Love and Addiction
Love and Addiction By Stanton Peele.
I have wanted to read this book for some time but it has been out of print for some times and was often only available at ridiculously high prices, but now it is out on Kindle so I downloaded it. This was first published in the 1970’s but has been updated with some extra comments before each chapter. I have read many of Stanton’s books about addiction, including Recover and the Diseasing of America which really helped me see that I had made the correct decision to leave AA. I was still surprised by Love and Addiction, but in a really good way. It is certainly thought-provoking!
It has really made me think a lot about my own and my family’s values, as well as those of society in general, and what went wrong in my life. It really is thought-provoking and is certainly not like a lot of lightweight self-help books that are around today. It looks at all forms of addictions from alcohol and drugs, to TV and also at the relationships we have with each other. Stanton does not view addictions simply as medical problems, but as “problems of life” that most people overcome. This is a somewhat controversial point of view, but it made sense to me when I followed the ideas in the book which are presented in different scenarios. He more or less points out that addictions are negative patterns of behavior that result from an over-attachment people form, to experiences generated from a range of activities we are involved in, and that nearly all of us have some form of addiction in life at some time, but often evolve out of it.

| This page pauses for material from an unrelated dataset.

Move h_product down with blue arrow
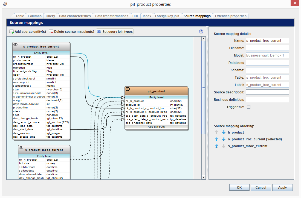point(224,132)
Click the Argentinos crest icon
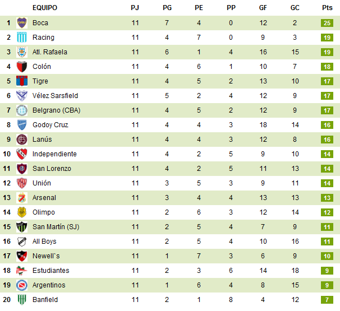This screenshot has width=340, height=311. (x=22, y=285)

I like the way that addiction is not viewed as a chronic disease, but rather something that is a learnt behaviour which can be changed. He points out that many recover on their own, without the help of certain groups, which is often overlooked. The examples of lifestyles were very realistic and I could certainly see some of my past behaviour in them, which was an eye-opener. I could also see things that could have been written about people I used to hang out with and I gained a deeper insight into their behaviour, which was not all good. The further I move away from addiction, the less these types of problems affect me, and I also tend to mix with much more healthy rounded people (another reason I keep away from 12 step groups, where a lot of people seem to have swapped a drink addiction for an AA addiction and are still pretty dysfunctional). Towards the end he talks about positive lifestyles including running, and this is something that has become important to me, and I must remember to keep challenging myself further with this. I also liked the analogies with playing Jazz, as that is something I do, and the problems that some Jazz musicians face were rather accurate!
This is not an easy read, but for somebody who really wishes to look at all aspects of their life, after ceasing an addiction, it is very worthwhile. It is easy to transfer from one addiction to another, in the search for instant gratification, and that is something that many do. (I stopped drugs quite young and moved to alcohol) . Some people even get addicted to therapy and this is covered as well. Comparing the addiction to alcohol to the idea of relationship addiction is actually rather uncomfortable if you have been there, as it really shows the truth behind dysfunctional lifestyles, but it really makes sense. I know I had one really unhealthy relationship, which could have been viewed as addictive and it was at a time when my drinking was getting out of control.
I would certainly recommend this, along with any of Stanton’s books for people who are interested in changing their life after addiction. The book Recover is the latest and uses techniques such as mindfulness which have certainly helped me over the years.